Die Regelung des § 84a Abs. 3 S. 1 IRG ist im Lichte von Art. 4 Nr. 6 Rahmenbeschluss Europäischer Haftbefehl einschränkend dahin auszulegen, dass die bei der Vollstreckbarerklärung eines ausländischen Erkenntnisses nach § 84a Abs. 1 Nr. 2 IRG grundsätzlich erforderliche Sanktionierbarkeit der dem Erkenntnis zugrunde liegenden Tat auch nach deutschem Recht nur dann nicht zu prüfen ist, wenn ein vorausgegangenes Ersuchen des Urteilsstaates um Auslieferung der verurteilten Person allein wegen Nichterteilung der nach § 80 Abs. 3 IRG bei einem deutschen Staatsangehörigen erforderlichen Zustimmung der verurteilten Person bzw. des im Hinblick auf den Widerspruch der verurteilten ausländischen Person mit gewöhnlichem Aufenthalt im Inland von der Bewilligungsbehörde geltend gemachten Bewilligungshindernisses nach § 83b Abs. 2 Nr. 2 IRG erfolglos geblieben ist.

Tenor

    1. Dem Verurteilten wird von Amts wegen auf seine Kosten (§ 473 Abs. 7 StPO) Wiedereinsetzung in den vorigen Stand gegen die Versäumung der Frist zur Einlegung der sofortigen Beschwerde gewährt.

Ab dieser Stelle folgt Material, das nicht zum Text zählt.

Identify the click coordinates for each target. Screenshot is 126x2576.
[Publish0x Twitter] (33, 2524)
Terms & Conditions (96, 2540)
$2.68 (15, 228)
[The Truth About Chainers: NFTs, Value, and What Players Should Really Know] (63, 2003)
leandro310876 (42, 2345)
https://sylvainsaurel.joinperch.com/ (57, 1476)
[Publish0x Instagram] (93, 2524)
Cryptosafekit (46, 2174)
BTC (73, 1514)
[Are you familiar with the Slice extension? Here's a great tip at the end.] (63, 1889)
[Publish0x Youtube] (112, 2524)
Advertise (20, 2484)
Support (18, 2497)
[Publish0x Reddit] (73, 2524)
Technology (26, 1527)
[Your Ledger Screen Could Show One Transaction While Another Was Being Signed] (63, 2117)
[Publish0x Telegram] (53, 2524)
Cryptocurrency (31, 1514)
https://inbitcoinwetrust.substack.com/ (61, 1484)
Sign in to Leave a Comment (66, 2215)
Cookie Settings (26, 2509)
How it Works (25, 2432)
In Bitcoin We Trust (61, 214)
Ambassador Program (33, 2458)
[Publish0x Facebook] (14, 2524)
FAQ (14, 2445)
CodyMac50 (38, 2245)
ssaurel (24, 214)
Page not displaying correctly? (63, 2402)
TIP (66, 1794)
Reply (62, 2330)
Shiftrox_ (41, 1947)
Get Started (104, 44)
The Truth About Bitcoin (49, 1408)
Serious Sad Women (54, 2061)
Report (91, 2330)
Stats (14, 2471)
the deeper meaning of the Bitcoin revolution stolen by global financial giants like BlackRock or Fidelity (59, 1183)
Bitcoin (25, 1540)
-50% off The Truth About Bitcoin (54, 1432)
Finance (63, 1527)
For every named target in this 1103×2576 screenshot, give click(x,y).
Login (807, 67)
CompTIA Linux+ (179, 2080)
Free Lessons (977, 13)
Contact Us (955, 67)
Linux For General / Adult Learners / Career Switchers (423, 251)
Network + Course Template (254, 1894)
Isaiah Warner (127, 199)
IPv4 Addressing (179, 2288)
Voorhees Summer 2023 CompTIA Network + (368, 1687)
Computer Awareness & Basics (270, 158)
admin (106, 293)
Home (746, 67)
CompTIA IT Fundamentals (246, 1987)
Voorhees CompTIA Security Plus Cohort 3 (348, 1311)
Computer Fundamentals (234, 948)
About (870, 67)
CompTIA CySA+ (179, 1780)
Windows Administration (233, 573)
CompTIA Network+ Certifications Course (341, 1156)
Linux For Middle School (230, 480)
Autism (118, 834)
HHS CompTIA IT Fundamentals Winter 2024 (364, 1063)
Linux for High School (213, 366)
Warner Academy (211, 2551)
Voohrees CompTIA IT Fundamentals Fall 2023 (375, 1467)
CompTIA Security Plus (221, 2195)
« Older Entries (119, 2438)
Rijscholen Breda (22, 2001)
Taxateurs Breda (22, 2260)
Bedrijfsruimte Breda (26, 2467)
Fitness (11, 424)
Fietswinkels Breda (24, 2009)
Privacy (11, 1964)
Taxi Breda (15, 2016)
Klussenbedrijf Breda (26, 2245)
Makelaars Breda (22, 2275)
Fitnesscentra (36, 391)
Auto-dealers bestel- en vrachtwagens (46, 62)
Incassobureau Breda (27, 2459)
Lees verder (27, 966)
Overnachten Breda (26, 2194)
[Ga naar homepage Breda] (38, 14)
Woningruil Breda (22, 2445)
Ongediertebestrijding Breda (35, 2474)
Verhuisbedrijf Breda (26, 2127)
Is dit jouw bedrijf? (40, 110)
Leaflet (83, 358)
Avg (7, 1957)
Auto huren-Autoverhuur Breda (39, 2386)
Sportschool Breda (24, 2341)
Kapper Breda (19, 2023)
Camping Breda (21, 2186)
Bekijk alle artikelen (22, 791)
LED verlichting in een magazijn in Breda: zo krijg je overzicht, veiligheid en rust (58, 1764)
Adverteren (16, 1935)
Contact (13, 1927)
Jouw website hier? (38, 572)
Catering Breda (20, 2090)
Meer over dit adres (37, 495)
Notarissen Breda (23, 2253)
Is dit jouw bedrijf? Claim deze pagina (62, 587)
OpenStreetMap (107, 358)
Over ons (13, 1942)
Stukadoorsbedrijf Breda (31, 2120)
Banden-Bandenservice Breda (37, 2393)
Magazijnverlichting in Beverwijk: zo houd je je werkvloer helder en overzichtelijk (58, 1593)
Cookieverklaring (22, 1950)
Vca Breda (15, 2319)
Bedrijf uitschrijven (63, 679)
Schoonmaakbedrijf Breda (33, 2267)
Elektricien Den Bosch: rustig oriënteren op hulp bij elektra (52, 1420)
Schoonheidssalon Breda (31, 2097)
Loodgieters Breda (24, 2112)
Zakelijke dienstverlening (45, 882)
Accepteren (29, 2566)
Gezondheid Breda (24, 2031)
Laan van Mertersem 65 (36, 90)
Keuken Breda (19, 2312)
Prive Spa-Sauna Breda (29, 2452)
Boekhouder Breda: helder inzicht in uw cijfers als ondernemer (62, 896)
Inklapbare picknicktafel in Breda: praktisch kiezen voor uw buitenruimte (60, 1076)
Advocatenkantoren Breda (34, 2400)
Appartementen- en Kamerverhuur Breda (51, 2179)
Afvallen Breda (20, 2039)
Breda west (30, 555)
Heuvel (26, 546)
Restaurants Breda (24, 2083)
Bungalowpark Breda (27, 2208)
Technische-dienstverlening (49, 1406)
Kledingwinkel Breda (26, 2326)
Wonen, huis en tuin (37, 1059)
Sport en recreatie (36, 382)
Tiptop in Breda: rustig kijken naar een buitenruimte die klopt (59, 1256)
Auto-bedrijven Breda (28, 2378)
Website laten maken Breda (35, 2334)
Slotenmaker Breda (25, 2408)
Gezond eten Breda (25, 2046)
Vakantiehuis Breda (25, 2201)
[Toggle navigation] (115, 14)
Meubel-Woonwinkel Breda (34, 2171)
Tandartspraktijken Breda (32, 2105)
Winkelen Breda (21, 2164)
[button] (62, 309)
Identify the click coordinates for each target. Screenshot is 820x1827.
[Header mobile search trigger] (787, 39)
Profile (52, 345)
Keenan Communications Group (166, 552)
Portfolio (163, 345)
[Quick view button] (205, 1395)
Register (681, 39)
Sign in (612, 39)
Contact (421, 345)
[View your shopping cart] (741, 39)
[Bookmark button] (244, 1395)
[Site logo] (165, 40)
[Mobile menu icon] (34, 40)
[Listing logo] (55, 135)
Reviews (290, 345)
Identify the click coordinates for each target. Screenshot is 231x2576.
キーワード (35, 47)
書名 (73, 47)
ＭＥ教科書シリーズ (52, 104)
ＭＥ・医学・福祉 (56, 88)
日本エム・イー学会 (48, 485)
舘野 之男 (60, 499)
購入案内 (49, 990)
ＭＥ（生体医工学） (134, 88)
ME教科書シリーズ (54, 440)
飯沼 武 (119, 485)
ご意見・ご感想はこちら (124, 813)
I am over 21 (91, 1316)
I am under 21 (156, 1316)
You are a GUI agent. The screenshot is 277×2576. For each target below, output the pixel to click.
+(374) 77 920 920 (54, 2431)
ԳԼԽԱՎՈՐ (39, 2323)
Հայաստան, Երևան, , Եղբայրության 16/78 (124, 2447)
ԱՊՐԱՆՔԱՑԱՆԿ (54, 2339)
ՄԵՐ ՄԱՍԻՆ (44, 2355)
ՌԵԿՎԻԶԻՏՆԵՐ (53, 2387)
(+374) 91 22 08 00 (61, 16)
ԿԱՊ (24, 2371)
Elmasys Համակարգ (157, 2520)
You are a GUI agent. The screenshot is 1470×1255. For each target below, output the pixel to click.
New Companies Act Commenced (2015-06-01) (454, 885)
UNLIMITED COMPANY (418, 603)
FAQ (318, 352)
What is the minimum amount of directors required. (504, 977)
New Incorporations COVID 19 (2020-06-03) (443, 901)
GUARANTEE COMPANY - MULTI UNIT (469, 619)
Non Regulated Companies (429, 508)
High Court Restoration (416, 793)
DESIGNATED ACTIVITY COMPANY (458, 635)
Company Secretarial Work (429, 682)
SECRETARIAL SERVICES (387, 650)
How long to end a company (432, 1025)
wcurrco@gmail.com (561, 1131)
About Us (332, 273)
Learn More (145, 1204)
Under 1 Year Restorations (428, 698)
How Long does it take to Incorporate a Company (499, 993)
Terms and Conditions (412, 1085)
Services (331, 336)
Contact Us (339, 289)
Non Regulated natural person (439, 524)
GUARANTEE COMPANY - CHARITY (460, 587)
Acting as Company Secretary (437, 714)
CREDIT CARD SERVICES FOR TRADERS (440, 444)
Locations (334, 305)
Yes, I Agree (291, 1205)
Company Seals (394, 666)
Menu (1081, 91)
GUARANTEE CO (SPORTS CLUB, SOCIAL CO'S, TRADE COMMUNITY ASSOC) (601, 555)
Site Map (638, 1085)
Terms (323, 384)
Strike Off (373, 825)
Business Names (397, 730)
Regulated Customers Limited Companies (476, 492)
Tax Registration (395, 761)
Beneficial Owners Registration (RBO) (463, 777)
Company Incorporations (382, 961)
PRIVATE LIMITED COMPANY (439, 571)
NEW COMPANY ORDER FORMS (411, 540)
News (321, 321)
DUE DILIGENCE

    1. Der angefochtene Beschluss wird aufgehoben.
    1. Der Antrag der Staatsanwaltschaft Hagen vom 30.10.2018, das Urteil des Bezirksgerichts Maribor/Slowenien vom 05.05.2014 (Az.: III K 211382012) für vollstreckbar zu erklären, wird zurückgewiesen.
    1. Die Kosten des Verfahrens einschließlich der notwendigen Auslagen des Verurteilten fallen der Staatskasse zur Last.